##### DATASET EXTRACT

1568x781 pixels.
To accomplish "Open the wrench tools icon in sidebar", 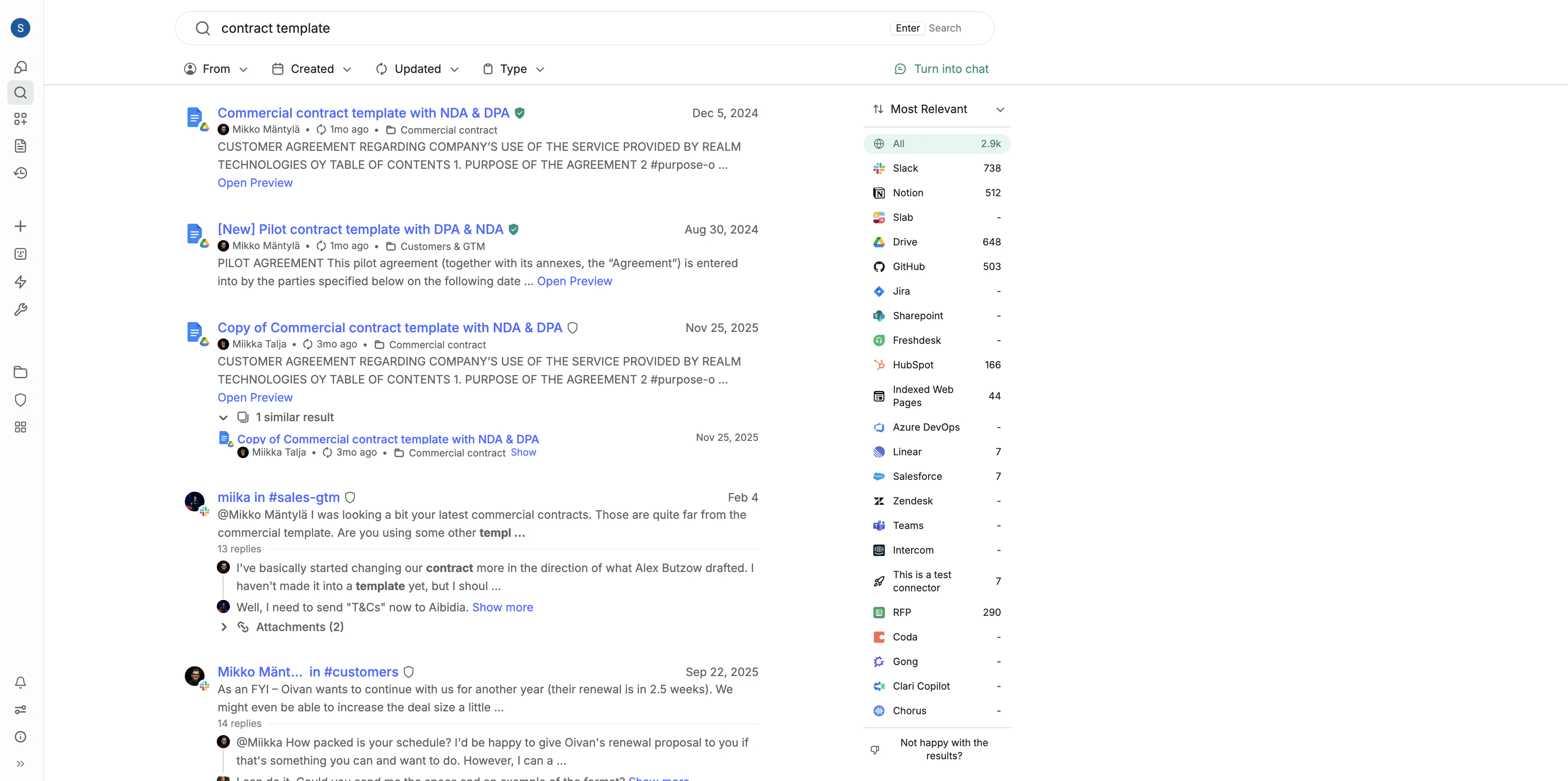I will tap(20, 310).
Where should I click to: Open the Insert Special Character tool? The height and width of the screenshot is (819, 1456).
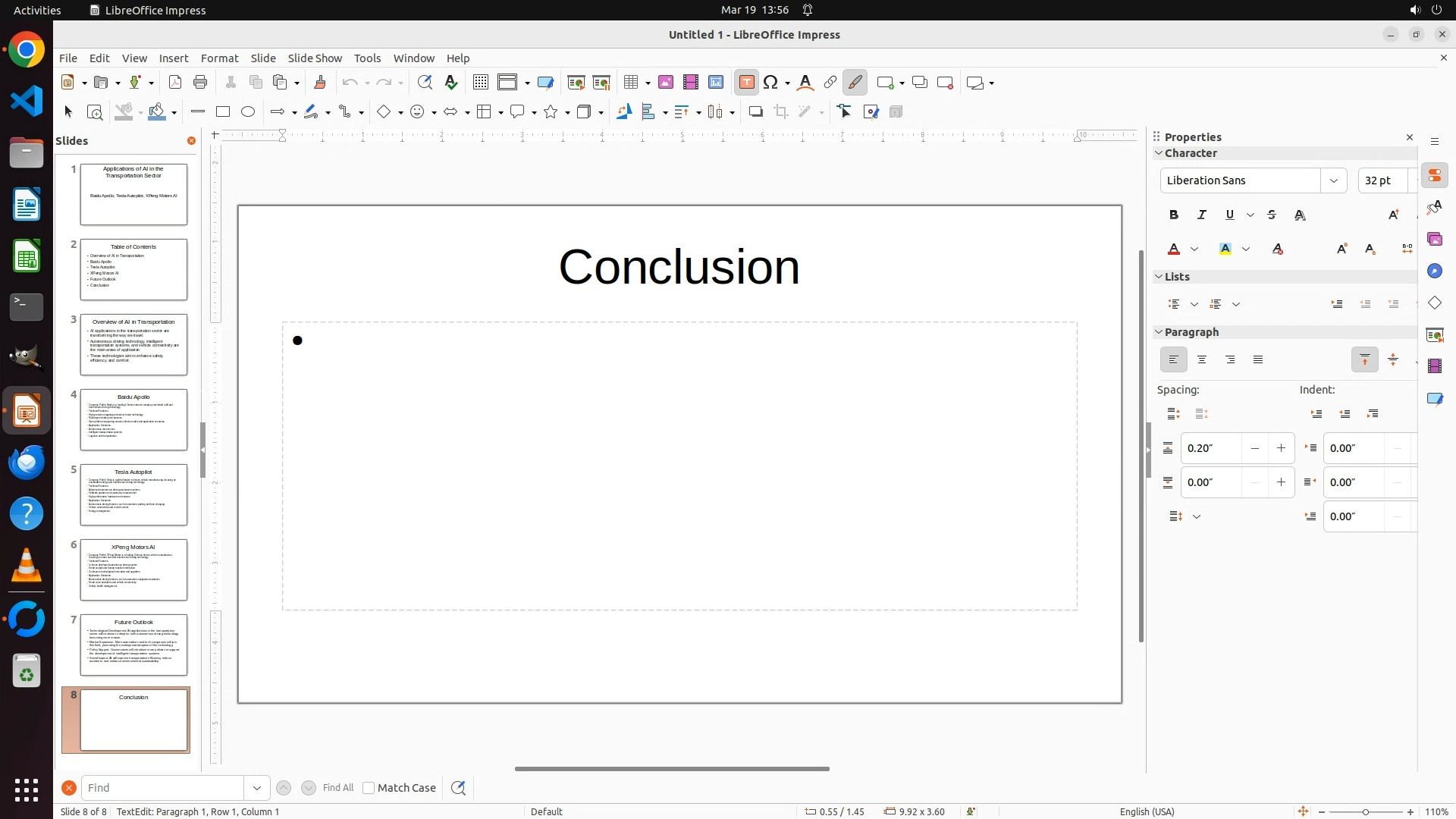point(771,83)
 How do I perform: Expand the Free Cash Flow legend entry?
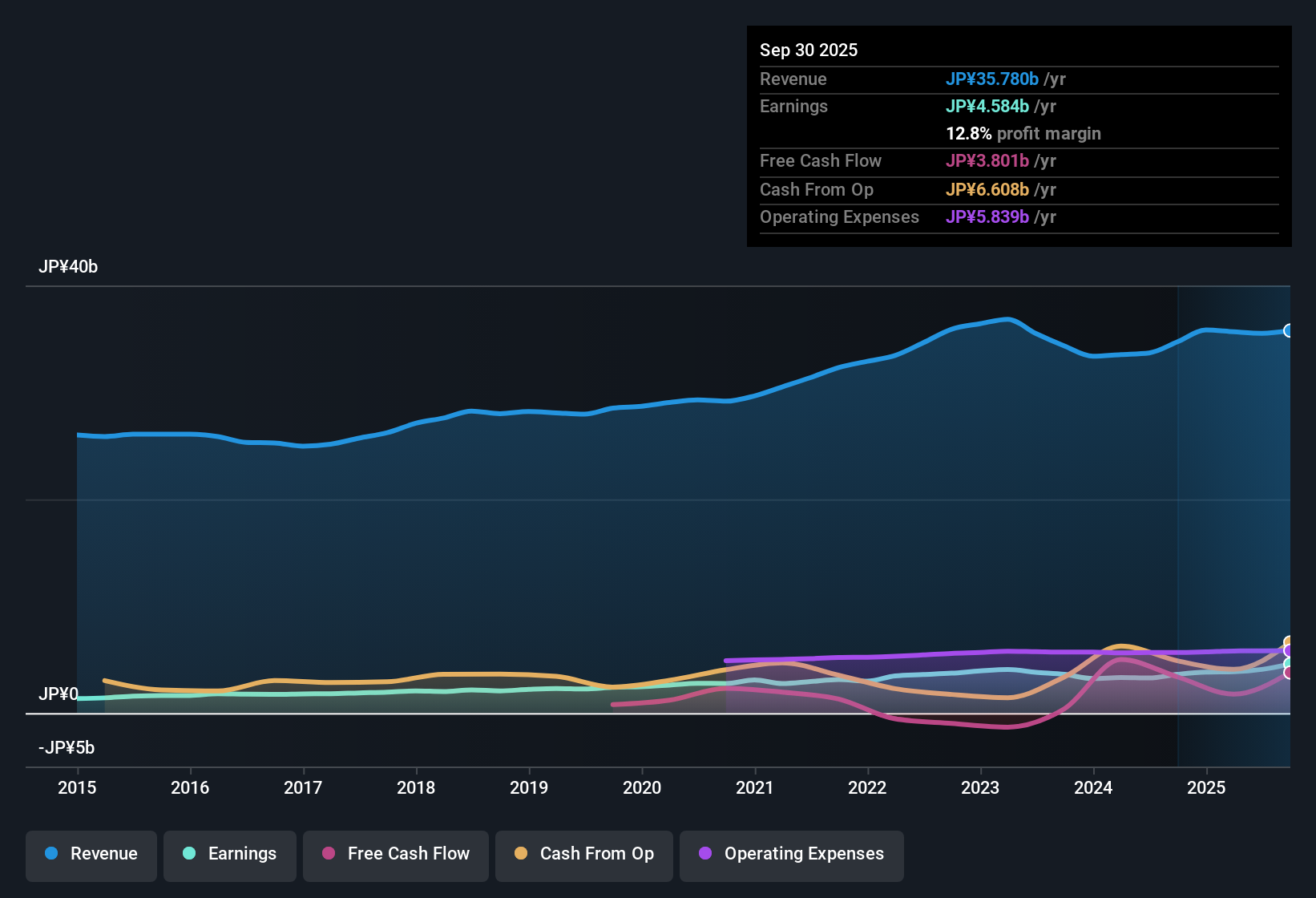pyautogui.click(x=395, y=854)
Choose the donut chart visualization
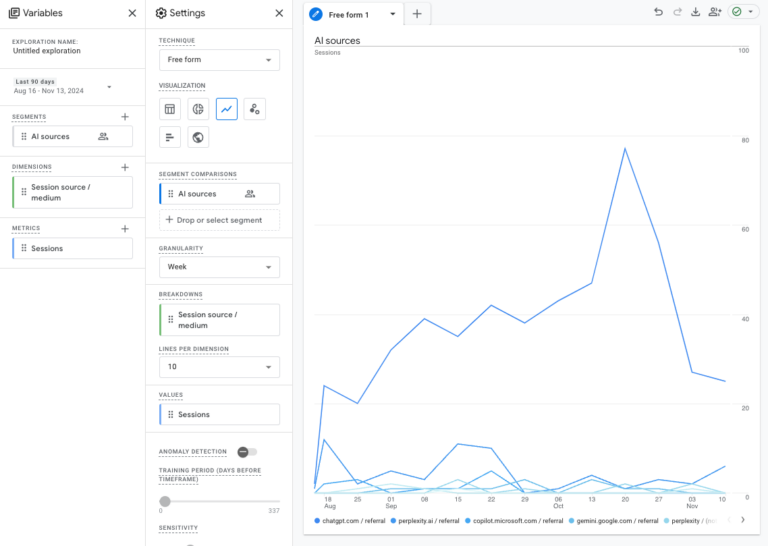This screenshot has height=546, width=768. click(x=198, y=109)
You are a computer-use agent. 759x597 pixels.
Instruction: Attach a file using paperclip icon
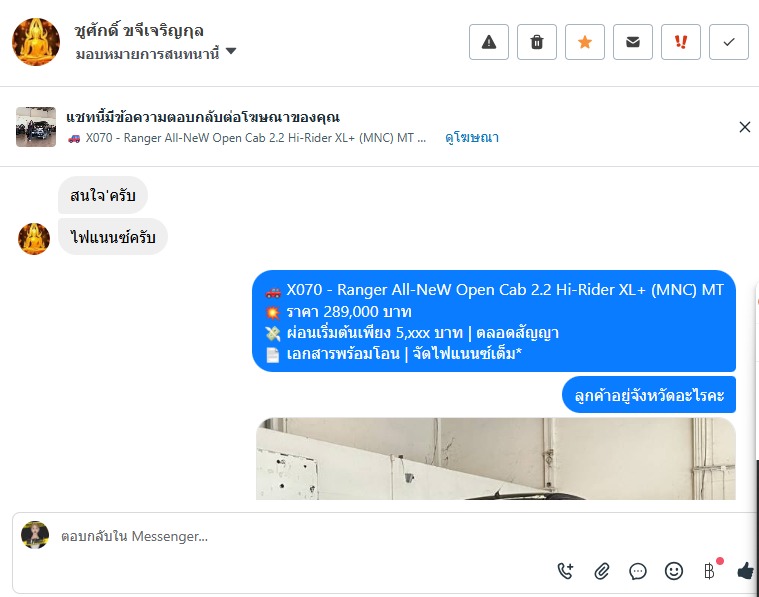point(601,571)
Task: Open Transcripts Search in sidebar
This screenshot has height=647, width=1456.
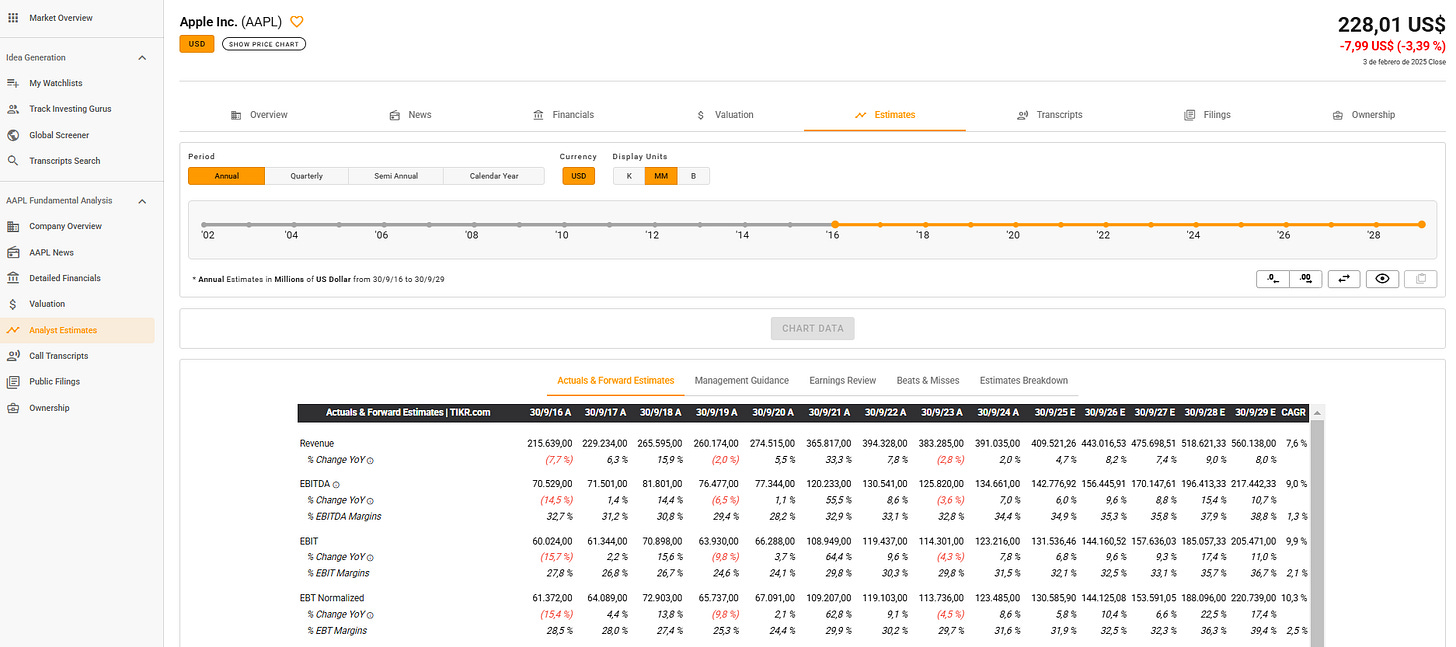Action: (64, 161)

##########

-- TASK --
Reproduce the stretch of entries from the line containing "You are a computer-use agent. 759x597 pixels." through the end of the entries, including the lines with the requests. Multiply every coordinate in the answers by 1.4 and round to whole numbers, with halves rounded up, and leave the pictures out.

-- OUTPUT --
You are a computer-use agent. 759x597 pixels.
Instruction: Attach a file using paperclip icon
point(841,799)
Task: Open Transcripts Search in sidebar
This screenshot has height=647, width=1456.
Action: (90, 225)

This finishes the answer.